Dataset items
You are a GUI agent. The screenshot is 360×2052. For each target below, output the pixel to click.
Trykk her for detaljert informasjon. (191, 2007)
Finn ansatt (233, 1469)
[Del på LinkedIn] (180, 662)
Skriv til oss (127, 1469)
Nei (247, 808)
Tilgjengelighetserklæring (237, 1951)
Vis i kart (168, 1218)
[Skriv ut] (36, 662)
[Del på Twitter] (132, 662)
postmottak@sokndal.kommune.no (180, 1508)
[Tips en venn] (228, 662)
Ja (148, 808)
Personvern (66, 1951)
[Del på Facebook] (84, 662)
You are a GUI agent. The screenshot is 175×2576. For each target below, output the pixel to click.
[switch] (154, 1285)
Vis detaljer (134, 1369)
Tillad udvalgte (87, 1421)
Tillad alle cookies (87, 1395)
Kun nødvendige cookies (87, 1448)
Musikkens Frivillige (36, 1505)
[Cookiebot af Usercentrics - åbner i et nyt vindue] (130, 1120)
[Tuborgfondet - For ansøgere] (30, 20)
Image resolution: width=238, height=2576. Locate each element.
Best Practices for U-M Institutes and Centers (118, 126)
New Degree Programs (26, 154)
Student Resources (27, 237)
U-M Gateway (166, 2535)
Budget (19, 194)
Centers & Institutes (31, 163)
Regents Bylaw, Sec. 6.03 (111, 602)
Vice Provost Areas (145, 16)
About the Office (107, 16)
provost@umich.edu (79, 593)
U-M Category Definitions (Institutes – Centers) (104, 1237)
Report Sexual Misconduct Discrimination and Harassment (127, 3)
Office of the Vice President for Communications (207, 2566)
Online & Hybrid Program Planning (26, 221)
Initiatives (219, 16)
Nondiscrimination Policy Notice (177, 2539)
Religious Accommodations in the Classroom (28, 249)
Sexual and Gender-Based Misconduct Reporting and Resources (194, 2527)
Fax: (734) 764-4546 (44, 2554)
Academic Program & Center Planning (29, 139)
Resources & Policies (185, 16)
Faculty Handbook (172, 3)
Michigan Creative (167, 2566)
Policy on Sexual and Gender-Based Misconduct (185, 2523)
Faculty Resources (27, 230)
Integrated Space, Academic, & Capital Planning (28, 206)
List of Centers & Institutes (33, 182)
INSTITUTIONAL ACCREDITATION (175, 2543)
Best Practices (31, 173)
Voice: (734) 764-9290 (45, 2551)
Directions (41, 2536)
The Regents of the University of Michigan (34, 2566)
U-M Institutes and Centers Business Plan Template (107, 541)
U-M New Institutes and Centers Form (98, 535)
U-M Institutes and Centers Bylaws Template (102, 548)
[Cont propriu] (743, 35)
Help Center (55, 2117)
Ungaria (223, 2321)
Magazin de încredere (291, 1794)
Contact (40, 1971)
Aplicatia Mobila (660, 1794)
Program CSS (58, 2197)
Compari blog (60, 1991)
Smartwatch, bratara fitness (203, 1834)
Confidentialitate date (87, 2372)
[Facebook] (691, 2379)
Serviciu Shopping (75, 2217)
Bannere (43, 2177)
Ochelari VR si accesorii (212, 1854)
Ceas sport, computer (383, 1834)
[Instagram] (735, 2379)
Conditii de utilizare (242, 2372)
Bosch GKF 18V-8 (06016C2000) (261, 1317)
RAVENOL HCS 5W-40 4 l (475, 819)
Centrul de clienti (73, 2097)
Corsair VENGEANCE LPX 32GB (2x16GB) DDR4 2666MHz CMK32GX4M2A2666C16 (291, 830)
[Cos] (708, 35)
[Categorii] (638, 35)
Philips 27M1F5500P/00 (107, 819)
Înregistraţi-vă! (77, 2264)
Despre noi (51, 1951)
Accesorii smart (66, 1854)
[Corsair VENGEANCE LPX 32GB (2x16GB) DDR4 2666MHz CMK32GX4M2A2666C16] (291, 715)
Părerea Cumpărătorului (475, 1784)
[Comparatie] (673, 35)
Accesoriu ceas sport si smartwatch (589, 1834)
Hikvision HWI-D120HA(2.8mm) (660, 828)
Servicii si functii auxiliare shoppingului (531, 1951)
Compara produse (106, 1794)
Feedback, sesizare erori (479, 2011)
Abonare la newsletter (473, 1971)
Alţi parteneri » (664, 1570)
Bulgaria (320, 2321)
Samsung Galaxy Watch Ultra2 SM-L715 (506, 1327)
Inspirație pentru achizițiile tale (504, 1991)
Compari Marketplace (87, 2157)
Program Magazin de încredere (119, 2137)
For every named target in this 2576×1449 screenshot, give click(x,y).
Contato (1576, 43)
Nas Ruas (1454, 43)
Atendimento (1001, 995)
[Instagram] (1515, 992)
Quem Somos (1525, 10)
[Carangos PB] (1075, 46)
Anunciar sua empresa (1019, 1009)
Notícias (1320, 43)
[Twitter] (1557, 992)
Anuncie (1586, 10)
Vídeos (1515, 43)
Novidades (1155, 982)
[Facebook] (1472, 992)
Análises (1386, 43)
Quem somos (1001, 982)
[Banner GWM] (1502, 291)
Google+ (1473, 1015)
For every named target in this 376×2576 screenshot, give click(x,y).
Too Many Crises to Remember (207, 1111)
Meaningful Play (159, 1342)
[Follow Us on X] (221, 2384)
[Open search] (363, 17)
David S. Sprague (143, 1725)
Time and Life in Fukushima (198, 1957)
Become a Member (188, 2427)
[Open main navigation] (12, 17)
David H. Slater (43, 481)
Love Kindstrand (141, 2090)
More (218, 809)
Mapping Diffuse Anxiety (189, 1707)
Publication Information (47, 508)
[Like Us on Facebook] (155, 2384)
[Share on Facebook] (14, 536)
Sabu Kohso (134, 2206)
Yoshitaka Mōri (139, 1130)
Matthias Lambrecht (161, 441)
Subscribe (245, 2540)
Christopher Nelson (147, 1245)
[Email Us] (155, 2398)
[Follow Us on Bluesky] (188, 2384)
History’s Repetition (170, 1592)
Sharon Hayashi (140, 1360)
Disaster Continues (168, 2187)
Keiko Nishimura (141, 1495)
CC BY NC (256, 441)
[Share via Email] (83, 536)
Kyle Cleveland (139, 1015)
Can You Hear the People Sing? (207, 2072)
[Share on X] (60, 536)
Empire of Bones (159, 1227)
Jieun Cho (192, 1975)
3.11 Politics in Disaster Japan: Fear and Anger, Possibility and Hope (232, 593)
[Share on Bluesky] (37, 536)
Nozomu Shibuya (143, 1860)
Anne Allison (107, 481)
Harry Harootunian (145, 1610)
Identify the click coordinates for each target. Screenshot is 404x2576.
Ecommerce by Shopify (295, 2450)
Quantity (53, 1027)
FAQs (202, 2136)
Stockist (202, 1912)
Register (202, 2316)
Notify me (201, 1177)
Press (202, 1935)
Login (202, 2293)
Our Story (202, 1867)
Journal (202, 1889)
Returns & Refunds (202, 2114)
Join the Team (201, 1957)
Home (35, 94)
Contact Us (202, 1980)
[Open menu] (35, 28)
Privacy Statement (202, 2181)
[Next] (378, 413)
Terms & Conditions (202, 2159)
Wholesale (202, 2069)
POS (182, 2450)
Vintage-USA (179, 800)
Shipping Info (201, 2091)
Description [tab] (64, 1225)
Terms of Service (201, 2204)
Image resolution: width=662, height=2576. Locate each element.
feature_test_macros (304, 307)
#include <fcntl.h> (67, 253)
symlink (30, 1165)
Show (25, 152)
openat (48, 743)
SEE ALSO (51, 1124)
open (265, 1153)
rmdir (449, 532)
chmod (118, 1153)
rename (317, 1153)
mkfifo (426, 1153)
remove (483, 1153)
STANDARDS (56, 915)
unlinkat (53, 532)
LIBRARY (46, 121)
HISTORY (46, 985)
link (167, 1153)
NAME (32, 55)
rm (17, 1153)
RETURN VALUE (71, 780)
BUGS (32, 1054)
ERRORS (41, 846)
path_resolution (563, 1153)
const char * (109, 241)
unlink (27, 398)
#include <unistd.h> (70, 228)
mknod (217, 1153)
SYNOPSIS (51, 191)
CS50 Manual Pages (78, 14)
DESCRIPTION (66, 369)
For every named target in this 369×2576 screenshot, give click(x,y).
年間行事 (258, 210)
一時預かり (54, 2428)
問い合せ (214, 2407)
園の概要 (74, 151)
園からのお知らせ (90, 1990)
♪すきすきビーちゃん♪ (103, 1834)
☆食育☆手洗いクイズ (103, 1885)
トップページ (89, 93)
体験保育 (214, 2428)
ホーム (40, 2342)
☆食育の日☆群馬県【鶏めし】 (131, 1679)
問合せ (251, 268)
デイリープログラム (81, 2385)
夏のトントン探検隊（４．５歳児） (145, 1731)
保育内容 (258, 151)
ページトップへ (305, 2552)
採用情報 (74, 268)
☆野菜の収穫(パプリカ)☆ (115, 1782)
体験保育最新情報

**DIRECTIONS:** Your response should consist solely of the lines from the one containing "Image resolution: width=662, height=2576." to the end of the entries, both ends included, exactly as they appear.

**RESULT BELOW:**
Image resolution: width=662, height=2576. Locate each element.
feature_test_macros (304, 307)
#include <fcntl.h> (67, 253)
symlink (30, 1165)
Show (25, 152)
openat (48, 743)
SEE ALSO (51, 1124)
open (265, 1153)
rmdir (449, 532)
chmod (118, 1153)
rename (317, 1153)
mkfifo (426, 1153)
remove (483, 1153)
STANDARDS (56, 915)
unlinkat (53, 532)
LIBRARY (46, 121)
HISTORY (46, 985)
link (167, 1153)
NAME (32, 55)
rm (17, 1153)
RETURN VALUE (71, 780)
BUGS (32, 1054)
ERRORS (41, 846)
path_resolution (563, 1153)
const char * (109, 241)
unlink (27, 398)
#include <unistd.h> (70, 228)
mknod (217, 1153)
SYNOPSIS (51, 191)
CS50 Manual Pages (78, 14)
DESCRIPTION (66, 369)
For every named target in this 369×2576 screenshot, give click(x,y).
年間行事 (258, 210)
一時預かり (54, 2428)
問い合せ (214, 2407)
園の概要 (74, 151)
園からのお知らせ (90, 1990)
♪すきすきビーちゃん♪ (103, 1834)
☆食育☆手洗いクイズ (103, 1885)
トップページ (89, 93)
体験保育 (214, 2428)
ホーム (40, 2342)
☆食育の日☆群馬県【鶏めし】 (131, 1679)
問合せ (251, 268)
デイリープログラム (81, 2385)
夏のトントン探検隊（４．５歳児） (145, 1731)
保育内容 (258, 151)
ページトップへ (305, 2552)
採用情報 (74, 268)
☆野菜の収穫(パプリカ)☆ (115, 1782)
体験保育最新情報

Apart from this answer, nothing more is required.